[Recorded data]
________

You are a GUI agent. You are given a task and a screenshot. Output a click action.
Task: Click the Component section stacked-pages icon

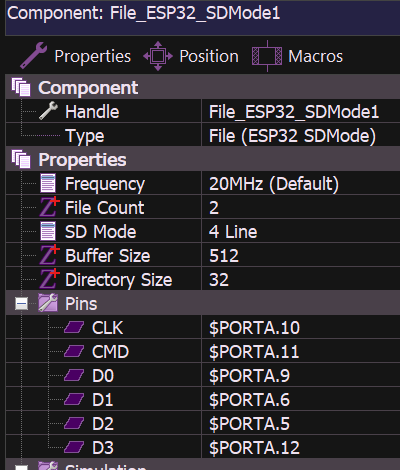21,87
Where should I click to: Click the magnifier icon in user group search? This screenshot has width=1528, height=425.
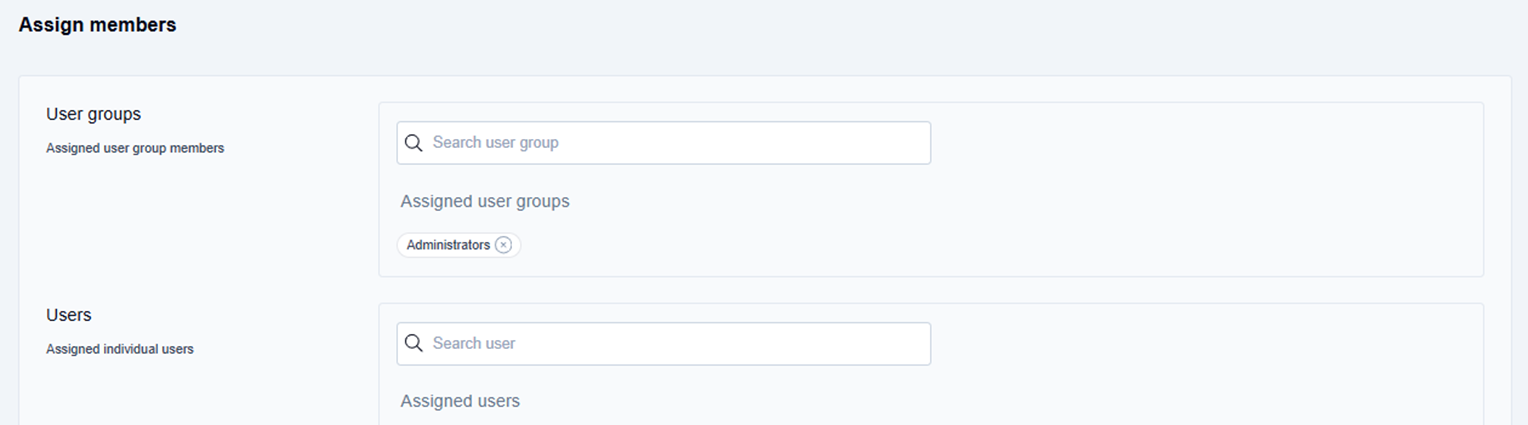[x=414, y=143]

________

Please retype all the entries word for word, omitting the pictures.

You are a GUI agent. You are given a task and a screenshot. Output a click action.
Task: Click the Component section stacked-pages icon

21,87
Where should I click to: Click the magnifier icon in user group search? This screenshot has width=1528, height=425.
[x=414, y=143]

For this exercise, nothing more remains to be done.